Anti-CD38 monoclonal antibodies, such as daratumumab and isatuximab, are widely used in the treatment of multiple myeloma (MM). However, challenges can arise when patients relapse after anti-CD38 therapy. A study presented the Twelfth Annual Meeting of the Society of Hematologic Oncology assessed the outcomes of 183 patients who relapsed after anti-CD38 treatment and then underwent subsequent therapy in a real-world setting.
The analysis included patients treated between January 2015 and December 2021. Their median age was 68 years, and they had a median of two prior treatment lines.
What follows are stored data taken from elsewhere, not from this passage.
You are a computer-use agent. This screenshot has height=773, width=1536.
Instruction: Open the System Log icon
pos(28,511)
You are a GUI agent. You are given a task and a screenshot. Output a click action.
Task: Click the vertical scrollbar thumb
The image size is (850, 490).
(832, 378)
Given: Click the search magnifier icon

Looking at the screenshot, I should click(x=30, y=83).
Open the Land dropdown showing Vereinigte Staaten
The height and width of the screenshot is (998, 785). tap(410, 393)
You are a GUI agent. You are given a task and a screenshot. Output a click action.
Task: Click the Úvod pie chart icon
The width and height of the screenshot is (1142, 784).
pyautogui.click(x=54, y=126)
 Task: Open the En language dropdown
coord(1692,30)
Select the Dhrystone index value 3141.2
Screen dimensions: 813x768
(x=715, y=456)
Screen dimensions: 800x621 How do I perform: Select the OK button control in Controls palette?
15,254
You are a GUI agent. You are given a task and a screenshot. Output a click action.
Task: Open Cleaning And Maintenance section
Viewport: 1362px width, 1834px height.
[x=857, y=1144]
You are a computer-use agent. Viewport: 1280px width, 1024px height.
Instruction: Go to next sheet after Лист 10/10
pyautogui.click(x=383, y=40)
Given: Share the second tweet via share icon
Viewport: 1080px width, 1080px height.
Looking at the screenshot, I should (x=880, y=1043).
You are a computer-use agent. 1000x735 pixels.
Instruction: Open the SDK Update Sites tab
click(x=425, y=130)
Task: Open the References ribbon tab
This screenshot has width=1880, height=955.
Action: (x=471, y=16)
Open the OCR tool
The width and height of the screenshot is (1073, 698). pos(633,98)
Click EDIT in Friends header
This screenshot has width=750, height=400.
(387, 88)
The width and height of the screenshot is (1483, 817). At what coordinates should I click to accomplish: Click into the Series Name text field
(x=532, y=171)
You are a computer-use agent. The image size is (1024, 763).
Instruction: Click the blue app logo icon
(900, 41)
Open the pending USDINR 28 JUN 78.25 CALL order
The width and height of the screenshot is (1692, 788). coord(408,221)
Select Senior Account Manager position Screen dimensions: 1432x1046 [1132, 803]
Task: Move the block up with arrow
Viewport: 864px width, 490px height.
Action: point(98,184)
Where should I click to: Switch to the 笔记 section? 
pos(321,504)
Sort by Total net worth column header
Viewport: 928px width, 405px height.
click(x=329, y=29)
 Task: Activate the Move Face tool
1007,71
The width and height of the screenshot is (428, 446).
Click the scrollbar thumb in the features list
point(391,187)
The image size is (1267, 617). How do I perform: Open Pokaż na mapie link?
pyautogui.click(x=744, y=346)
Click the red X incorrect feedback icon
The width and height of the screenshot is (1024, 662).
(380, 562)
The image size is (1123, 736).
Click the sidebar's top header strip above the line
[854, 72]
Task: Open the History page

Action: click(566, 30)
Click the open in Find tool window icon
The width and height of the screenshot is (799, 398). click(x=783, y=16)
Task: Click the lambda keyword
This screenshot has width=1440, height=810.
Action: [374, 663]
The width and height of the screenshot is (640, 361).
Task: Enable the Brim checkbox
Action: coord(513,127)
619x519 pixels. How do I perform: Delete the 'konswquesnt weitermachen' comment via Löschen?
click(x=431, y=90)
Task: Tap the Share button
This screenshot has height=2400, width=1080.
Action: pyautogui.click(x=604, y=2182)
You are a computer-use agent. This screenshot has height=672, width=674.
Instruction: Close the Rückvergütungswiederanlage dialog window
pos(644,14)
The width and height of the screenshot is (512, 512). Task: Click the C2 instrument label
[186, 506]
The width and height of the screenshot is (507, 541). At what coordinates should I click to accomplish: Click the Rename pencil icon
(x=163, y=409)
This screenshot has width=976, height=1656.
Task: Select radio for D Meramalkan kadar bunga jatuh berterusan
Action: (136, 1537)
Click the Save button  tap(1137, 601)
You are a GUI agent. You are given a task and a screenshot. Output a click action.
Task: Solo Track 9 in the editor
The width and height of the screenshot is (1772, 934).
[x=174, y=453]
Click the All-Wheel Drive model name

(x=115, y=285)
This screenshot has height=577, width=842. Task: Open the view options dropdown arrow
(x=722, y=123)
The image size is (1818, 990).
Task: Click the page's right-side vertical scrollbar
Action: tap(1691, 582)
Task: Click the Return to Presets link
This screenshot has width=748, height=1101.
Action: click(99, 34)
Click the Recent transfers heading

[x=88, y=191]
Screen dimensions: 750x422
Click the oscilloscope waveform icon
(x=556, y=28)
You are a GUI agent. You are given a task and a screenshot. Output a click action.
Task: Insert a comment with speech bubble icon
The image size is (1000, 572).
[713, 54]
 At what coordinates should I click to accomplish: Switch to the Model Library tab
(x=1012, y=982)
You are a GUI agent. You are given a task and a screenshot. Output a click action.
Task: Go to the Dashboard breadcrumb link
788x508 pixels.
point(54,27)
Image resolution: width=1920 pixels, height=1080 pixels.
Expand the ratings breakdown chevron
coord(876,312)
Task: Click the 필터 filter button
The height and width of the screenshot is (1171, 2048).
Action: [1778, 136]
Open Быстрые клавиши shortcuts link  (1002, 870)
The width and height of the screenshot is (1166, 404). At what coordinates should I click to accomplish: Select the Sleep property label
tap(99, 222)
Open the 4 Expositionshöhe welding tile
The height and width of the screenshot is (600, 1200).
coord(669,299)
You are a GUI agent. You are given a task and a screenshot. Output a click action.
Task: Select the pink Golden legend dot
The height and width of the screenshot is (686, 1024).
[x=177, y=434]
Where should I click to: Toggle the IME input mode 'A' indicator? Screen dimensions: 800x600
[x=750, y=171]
The overall response rate (ORR) to initial anti-CD38 therapy was 55%, with a median progression-free survival (PFS) of 6.4 months. Following relapse, ORR dropped to 43%, with the same median PFS of 6.4 months after anti-CD38 therapy. A key finding was that pomalidomide resistance negatively impacted PFS, reducing it from 7.5 months to 5.2 months. In contrast, patients treated with belantamab mafodotin after relapse showed a median PFS of 9.1 months.
The most significant prognostic factor for PFS after anti-CD38 progression was PFS greater than 12 months during initial anti-CD38 treatment, resulting in a PFS of 11.3 months post-relapse, compared to 5.2 months for those with a shorter initial PFS. Overall survival (OS) after anti-CD38 progression was 17.6 months, with patients who achieved a PFS of 12 months or more during index therapy experiencing an OS of 39 months, compared with just 12 months for those with a shorter initial PFS.
The findings suggest that although relapse following anti-CD38 therapy results in poor outcomes, novel agents such as belantamab mafodotin may improve PFS. Additionally, patients who achieved prolonged remission during initial anti-CD38 therapy may benefit from recycling anti-CD38-based regimens.
Reference
Solia E, Kastritis E, Ntanasis-Stathopoulos I, et al. Management and outcomes of anti-CD38 refractory multiple myeloma: recycling of therapies and impact of PFS on subsequent treatments. Abstract #MM-241. Presented at Twelfth Annual Meeting of the Society of Hematologic Oncology; September 4-7, 2024; Houston, Texas.